The forest ajaans make the point that you don’t have try to understand all five aggregates, all at once. You find one that really seems to be the key to everything else, and you focus there. And often the key aggregate, as they explain it, is perception.

So as we’re working with the breath, we’re going to perceive the breath in different ways. As I said, first there’s just the energy flowing through the body, then you perceive the breath as originating in the body, then you allow it to spread smoothly. You think of that sense of radiating energy from any of the resting spots that Ajaan Lee talked about—the tip of the nose, the palate, the middle of the head, the tip of the sternum, right above the navel, wherever you feel that the breath energy is radiating from—and you focus your attention there. As for any sensations in the body that seem to be getting in the way of the flow of that energy, allow them to relax, dissolve away, until you feel like the breath is flowing everywhere.

As I think I’ve told you, when Ajaan Fuang was teaching people, he found that in the very beginning stages people would have all kinds of problems, sometimes problems he’d never had, never encountered. But he would apply the seven steps in Method 2. He told me that wherever there’s a problem, one of the steps is missing. In the beginning stages, some people were coming from the west, so he’d have to tell them to go east; some people were coming from the east, so he told them to go west. But eventually, if they stuck with him, they’d get to that point where it seems like the breath is still. You’re not breathing in, not breathing out. From there he’d have them work with the elements, and from that point on, the concentration was the same for everyone.

What he’d done, of course, by getting them to work with the breath, was getting them to work with the wind element, getting the breath all worked out to the point where you have the sense of still breath energy filling the body. Then the next step would be to get all the elements in balance. You’d start out by emphasizing them one by one, and the first one would be fire.
*-*-*
WHAT YOU HAVE TO DO | In the passage on breath meditation, what did Ajaan Fuang say was the case wherever there's a problem? The data after this has no connection to the passage on breath meditation.

RECORDED INFORMATION |
*-*-*
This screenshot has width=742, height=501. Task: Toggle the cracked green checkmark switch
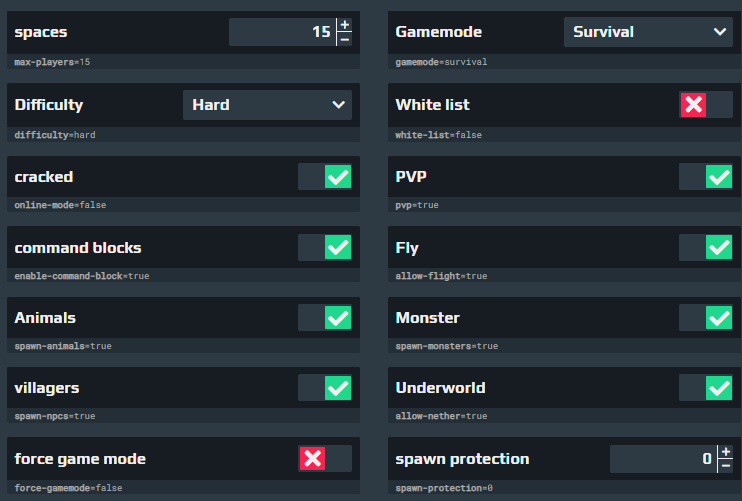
*-*-*
COMPLETE ANSWER | One of the seven steps in Method 2 is missing.